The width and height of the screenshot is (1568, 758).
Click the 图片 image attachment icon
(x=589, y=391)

+++++

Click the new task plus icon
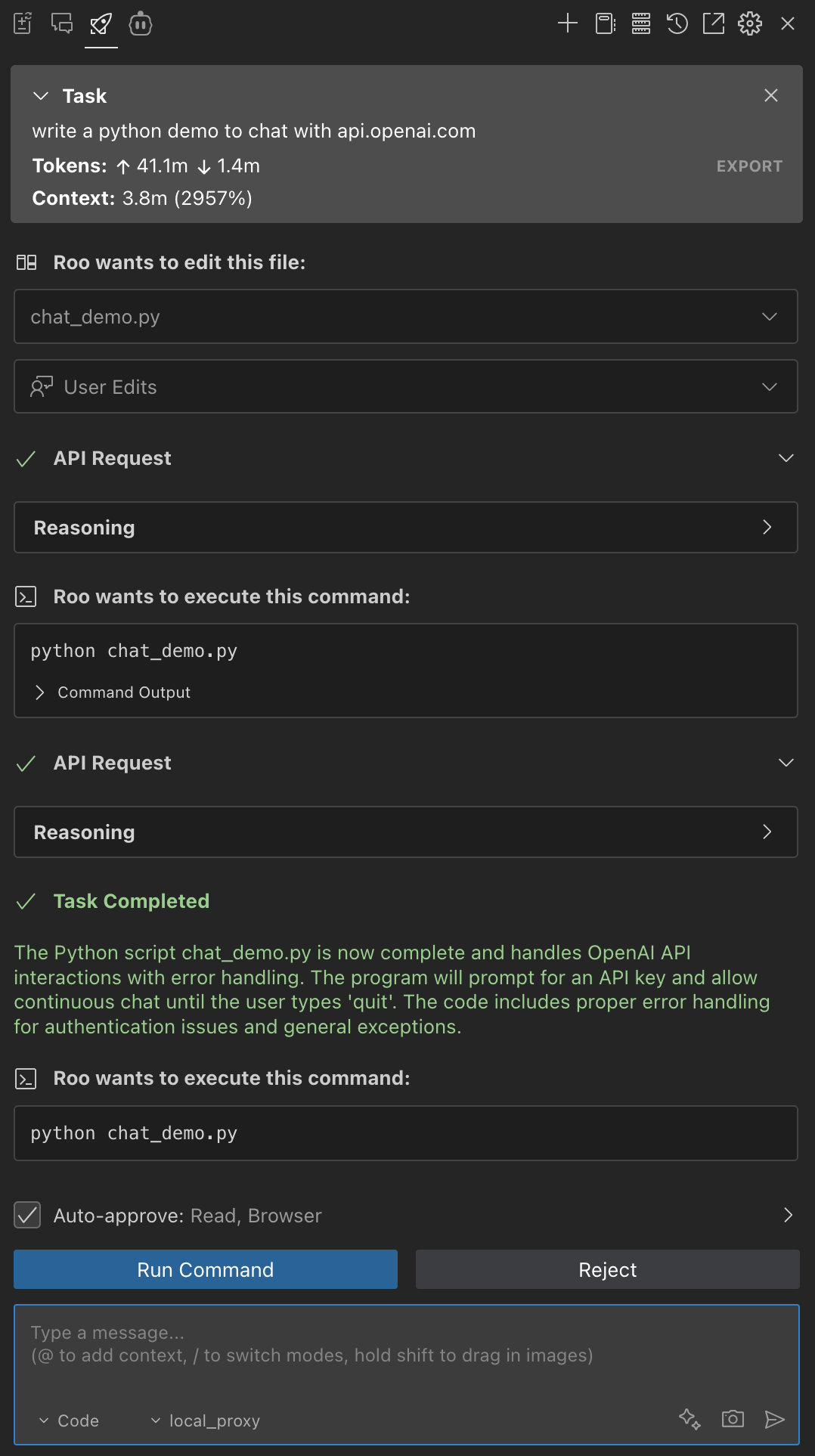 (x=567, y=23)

+++++

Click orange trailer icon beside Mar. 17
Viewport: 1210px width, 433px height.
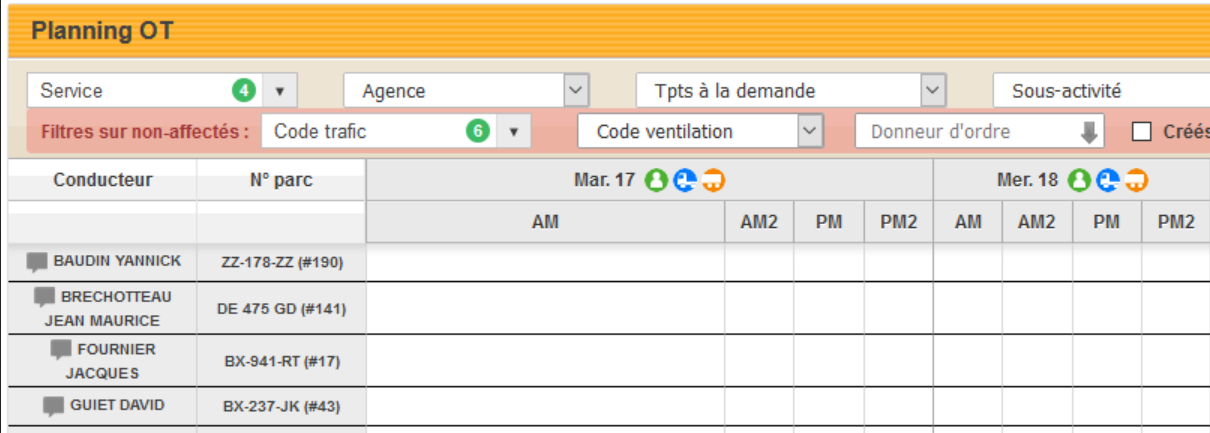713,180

+++++

Pull out each line of the data above that contains the string "icon", treating uppercase and lowercase as different.

Click the 图片 image attachment icon
Click the new task plus icon
Click orange trailer icon beside Mar. 17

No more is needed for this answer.